Un « mouvement de régulation » ou une crise profonde ?
Selon Thierry Millon, directeur des études chez Altares, cette hausse s’inscrit dans un retour progressif à la normale après une période artificiellement basse de défaillances durant le Covid-19. En moyenne, la France enregistrait 59 000 faillites par an avant 2020. À ce titre, le chiffre actuel serait une régulation plus qu’un effondrement.

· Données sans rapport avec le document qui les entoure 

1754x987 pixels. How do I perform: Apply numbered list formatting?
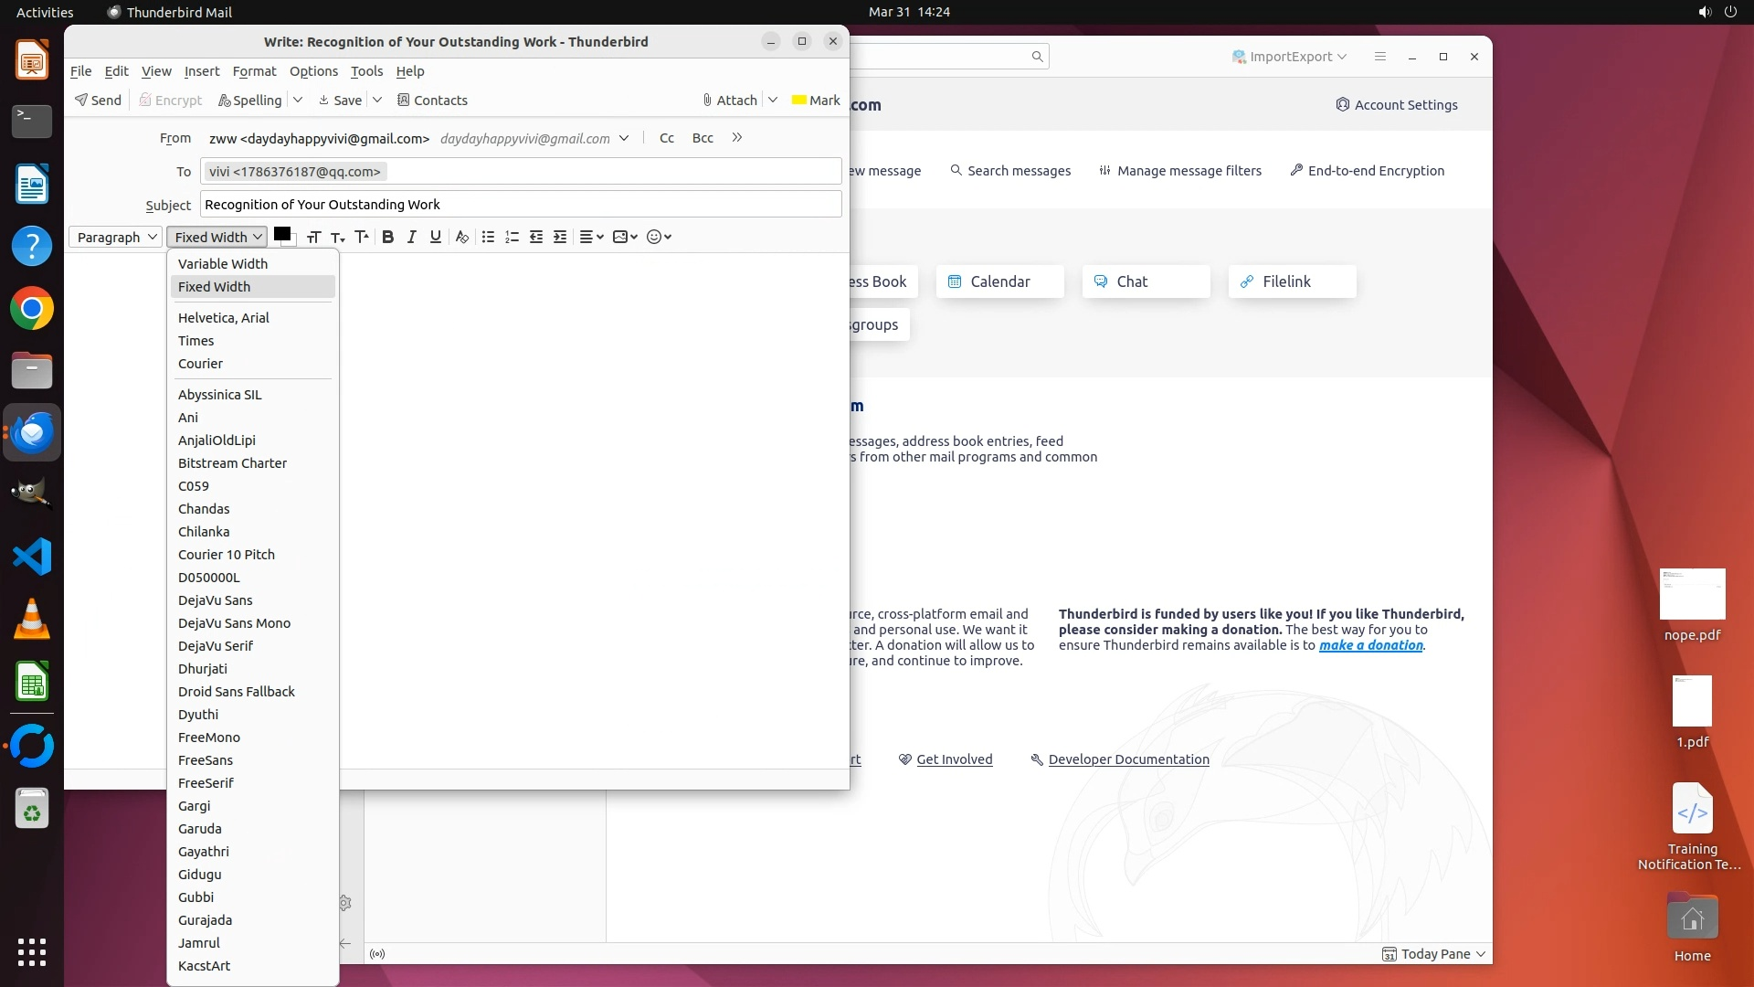point(512,237)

La Banque de France abonde dans ce sens, estimant que 50 000 défaillances avaient été évitées grâce aux aides publiques pendant la crise sanitaire. Pour autant, certaines entreprises de grande taille, comme Camaïeu ou Go Sport, ont elles aussi succombé récemment, alimentant les inquiétudes.
Les TPE en première ligne
Les TPE, qui représentent 95 % des faillites, subissent particulièrement les effets combinés de la baisse d’activité, de l’inflation et du remboursement des aides. Marc Sanchez, secrétaire général du Syndicat des indépendants et des TPE, estime que ces défaillances vont au-delà du simple rattrapage et reflètent une crise structurelle.

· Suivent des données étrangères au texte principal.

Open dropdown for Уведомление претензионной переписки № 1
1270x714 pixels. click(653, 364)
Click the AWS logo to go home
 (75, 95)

« Depuis début 2023, nous sommes dans une phase difficile et cela pourrait durer », alerte-t-il.
Les perspectives s’assombrissent encore davantage avec les mesures d’austérité prévues par le gouvernement. Le projet de loi de finances pour 2025 prévoit une réduction des dépenses de 60 milliards d’euros, incluant des coupes dans les aides à l’embauche, l’apprentissage et l’énergie.
Un moral des entreprises en berne
Alors que la croissance française stagne à 1,1 % et que le déficit public dépasse 6 % du PIB, les entreprises s’inquiètent. Le climat d’incertitude économique et sociale mine leur moral, élément pourtant clé pour favoriser l’investissement et la prise de risques.
De plus en plus de dirigeants choisissent eux-mêmes de fermer boutique avant d’être contraints au dépôt de bilan. « Les cessations volontaires d’activité ont augmenté de 10 % par rapport à l’année dernière », précise Marc Sanchez.
Face à ces défis, l’avenir des entreprises françaises dépendra de l’équilibre entre les réformes gouvernementales et la résilience du tissu économique. Une crise durable pourrait laisser des traces profondes dans l’économie nationale.